Bridges v. State
This text of 37 Ark. 224 (Bridges v. State) is published on Counsel Stack Legal Research, covering Supreme Court of Arkansas primary law. Counsel Stack provides free access to over 12 million legal documents including statutes, case law, regulations, and constitutions.
Opinion
But one offense was charged in the in•dictment. It was alleged to have been committed in two modes, in distinct counts, the first charging it to have been by selling, on Sunday, the fourteenth day of March, 1880, a pint of whisky; the second, by selling, on the same day, a pint of alcohol. See Howard v. The State, 34 Ark., 433.

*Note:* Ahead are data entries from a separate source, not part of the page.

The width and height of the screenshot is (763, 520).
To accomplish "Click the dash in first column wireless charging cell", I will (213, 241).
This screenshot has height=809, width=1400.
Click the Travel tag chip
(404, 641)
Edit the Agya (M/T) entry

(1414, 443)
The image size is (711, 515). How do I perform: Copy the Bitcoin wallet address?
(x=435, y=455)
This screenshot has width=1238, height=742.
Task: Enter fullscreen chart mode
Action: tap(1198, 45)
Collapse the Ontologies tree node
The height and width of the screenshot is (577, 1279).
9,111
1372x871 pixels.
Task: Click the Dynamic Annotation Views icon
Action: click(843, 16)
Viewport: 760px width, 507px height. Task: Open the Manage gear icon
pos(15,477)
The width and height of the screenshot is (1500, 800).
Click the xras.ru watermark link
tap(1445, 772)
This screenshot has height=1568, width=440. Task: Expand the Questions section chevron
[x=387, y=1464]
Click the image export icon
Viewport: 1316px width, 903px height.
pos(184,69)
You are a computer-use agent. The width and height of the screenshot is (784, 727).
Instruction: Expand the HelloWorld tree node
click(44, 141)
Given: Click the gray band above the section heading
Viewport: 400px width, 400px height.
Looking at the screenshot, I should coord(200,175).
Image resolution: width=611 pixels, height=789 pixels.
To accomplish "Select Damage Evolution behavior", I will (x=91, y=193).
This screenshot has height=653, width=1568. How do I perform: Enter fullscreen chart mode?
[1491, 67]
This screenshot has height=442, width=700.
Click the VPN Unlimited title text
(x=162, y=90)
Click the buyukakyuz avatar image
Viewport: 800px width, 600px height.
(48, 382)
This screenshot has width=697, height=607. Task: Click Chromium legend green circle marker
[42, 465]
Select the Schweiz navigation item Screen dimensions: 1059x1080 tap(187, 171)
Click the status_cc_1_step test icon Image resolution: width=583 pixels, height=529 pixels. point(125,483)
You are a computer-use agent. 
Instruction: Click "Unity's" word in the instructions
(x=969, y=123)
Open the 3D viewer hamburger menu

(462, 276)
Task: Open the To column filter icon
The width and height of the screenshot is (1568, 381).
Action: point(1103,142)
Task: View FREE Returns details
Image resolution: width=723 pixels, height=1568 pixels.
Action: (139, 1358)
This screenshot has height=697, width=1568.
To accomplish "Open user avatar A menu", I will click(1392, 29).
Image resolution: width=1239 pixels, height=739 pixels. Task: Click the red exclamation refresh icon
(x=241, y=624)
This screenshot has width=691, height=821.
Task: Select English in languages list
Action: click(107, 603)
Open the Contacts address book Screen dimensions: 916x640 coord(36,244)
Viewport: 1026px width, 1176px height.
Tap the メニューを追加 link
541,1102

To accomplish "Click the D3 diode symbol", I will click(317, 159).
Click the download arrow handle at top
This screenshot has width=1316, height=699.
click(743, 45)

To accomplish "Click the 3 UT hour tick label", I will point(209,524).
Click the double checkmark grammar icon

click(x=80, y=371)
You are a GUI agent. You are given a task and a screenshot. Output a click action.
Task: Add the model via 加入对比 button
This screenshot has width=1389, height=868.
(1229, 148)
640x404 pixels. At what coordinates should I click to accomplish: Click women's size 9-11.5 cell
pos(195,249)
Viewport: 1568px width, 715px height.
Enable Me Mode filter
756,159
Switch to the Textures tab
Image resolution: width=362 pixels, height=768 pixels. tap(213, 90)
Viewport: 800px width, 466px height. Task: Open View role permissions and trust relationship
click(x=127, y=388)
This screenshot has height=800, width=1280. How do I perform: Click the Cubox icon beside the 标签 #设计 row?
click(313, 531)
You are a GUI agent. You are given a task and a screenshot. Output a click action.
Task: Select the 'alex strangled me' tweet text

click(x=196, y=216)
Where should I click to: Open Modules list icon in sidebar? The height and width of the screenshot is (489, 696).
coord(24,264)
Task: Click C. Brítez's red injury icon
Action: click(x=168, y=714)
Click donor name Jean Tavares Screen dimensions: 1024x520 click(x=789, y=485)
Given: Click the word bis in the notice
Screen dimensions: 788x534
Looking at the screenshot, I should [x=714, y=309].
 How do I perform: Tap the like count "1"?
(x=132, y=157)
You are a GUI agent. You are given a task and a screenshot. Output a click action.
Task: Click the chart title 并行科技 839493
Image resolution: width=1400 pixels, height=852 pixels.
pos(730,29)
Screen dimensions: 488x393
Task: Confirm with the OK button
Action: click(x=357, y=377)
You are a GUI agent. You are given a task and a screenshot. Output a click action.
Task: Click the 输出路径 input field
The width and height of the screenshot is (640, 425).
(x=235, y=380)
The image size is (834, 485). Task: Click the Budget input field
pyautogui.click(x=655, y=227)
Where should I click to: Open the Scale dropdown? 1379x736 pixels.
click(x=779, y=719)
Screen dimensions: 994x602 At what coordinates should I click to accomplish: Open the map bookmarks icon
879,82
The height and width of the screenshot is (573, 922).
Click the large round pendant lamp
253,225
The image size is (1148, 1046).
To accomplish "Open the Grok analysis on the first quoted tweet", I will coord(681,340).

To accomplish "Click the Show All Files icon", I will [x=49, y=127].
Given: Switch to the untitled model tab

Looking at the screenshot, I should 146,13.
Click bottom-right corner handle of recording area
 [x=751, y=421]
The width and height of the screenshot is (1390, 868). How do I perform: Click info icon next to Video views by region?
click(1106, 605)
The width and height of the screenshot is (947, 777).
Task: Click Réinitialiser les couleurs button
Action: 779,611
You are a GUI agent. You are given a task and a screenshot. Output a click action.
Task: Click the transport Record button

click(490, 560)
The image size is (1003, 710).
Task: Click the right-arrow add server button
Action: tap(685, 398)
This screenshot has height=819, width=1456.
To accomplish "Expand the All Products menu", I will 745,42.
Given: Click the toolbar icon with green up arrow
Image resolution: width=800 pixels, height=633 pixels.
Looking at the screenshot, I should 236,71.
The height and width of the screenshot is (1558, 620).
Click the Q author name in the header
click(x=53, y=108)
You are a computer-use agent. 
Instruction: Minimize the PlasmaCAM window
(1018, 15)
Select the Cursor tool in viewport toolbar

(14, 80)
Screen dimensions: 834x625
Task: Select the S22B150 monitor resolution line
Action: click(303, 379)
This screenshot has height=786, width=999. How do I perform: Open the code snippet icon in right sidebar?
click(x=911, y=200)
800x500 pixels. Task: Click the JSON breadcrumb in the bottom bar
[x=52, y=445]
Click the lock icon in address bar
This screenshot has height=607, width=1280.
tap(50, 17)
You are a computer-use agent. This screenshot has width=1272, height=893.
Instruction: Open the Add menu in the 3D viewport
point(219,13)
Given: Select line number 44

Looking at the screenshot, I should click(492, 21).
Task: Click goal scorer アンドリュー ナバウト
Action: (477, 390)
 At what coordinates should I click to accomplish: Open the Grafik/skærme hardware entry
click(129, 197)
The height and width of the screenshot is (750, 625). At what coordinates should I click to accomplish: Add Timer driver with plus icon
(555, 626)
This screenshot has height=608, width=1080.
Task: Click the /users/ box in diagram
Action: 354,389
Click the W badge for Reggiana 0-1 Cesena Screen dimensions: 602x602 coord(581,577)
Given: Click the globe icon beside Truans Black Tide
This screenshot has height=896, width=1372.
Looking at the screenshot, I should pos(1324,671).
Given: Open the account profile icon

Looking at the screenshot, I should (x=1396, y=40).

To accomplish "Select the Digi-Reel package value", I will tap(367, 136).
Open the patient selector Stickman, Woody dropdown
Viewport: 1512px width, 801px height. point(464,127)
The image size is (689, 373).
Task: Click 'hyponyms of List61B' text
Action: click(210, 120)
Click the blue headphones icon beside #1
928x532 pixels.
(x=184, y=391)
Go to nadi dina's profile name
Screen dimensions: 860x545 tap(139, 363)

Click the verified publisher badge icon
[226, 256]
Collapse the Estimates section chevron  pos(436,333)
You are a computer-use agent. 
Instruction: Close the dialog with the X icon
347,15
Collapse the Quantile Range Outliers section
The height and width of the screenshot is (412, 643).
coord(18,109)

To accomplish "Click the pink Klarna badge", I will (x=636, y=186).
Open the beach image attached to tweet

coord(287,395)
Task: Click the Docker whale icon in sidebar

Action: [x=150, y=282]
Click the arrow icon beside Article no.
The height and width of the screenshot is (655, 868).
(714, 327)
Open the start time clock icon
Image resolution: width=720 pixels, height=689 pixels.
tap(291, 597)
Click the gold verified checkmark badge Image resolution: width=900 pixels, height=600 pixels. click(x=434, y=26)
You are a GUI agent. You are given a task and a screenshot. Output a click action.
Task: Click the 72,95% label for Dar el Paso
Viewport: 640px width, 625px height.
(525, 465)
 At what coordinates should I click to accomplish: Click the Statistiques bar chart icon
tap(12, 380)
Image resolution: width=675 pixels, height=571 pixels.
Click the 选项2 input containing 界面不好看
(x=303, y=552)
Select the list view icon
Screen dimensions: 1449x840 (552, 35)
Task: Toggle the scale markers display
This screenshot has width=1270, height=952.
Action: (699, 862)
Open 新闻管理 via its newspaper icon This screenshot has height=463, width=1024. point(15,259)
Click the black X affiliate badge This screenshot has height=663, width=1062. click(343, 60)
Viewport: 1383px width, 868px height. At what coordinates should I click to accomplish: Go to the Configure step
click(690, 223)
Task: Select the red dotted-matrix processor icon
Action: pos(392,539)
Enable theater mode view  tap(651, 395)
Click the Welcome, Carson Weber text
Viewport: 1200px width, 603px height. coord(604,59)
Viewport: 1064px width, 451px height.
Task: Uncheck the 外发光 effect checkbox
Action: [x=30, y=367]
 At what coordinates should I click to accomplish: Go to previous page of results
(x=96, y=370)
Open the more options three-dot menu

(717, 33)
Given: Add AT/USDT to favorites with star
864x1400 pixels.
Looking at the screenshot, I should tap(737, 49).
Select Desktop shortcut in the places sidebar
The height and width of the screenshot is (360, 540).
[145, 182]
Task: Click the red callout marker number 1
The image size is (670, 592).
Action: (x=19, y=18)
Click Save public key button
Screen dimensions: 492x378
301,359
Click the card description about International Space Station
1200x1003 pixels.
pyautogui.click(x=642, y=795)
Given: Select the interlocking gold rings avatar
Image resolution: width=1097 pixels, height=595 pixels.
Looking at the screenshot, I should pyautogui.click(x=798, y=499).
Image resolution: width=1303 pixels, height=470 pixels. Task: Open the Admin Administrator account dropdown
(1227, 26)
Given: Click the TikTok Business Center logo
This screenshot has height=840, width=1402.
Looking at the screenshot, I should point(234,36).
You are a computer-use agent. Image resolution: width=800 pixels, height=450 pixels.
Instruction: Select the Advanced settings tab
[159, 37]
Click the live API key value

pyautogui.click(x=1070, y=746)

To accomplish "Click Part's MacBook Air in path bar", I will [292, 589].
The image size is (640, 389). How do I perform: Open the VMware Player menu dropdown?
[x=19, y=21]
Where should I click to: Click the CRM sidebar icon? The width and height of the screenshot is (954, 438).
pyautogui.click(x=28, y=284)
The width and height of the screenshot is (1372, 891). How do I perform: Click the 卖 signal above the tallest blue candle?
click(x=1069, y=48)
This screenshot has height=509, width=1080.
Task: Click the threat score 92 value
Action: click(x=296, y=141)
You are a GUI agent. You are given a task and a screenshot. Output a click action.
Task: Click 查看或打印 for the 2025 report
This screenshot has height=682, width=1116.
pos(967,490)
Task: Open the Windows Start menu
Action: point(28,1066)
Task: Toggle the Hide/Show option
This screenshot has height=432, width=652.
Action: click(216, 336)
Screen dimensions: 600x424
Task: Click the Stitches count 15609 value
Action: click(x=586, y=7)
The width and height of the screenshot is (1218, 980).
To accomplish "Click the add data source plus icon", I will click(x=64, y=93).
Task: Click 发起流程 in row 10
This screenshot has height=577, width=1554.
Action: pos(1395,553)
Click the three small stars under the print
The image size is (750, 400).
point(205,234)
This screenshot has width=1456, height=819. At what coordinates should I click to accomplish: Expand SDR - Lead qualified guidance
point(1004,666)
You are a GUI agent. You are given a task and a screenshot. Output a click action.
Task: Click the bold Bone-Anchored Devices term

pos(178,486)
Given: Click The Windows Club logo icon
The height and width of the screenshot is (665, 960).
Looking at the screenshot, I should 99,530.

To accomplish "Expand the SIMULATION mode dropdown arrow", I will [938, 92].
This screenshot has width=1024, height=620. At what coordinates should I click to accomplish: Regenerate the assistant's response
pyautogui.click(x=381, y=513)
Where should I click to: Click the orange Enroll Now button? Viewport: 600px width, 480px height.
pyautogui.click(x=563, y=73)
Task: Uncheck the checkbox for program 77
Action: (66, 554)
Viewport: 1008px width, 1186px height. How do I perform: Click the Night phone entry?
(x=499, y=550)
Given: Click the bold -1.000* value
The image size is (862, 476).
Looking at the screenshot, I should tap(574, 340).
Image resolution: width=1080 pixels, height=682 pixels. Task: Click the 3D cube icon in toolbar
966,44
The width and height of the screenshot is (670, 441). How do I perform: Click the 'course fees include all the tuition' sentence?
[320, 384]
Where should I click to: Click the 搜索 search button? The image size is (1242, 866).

The indictment was under Sec. 1618 of Gantt’s Digest, which is as follows :
“Every person who shall oil Sunday keep open any store, or retail any goods, wares or merchandise, or keep open any dram-shop or grocery, or sell or retail any spirits or wine, shall, on conviction thereof, be fined in any sum, not less than ten dollars, nor more than twenty.”
The evidence was clearly sufficient to prove the sale of a pint of alcohol on a Sunday, in the county, within twelve months before the finding of the indictment.
Alcohol is embraced in any one of the terms, goods, wares •or merchandise. To sell by small parcels or quantities, and not in the gross, is to retail.
The judgment is affirmed.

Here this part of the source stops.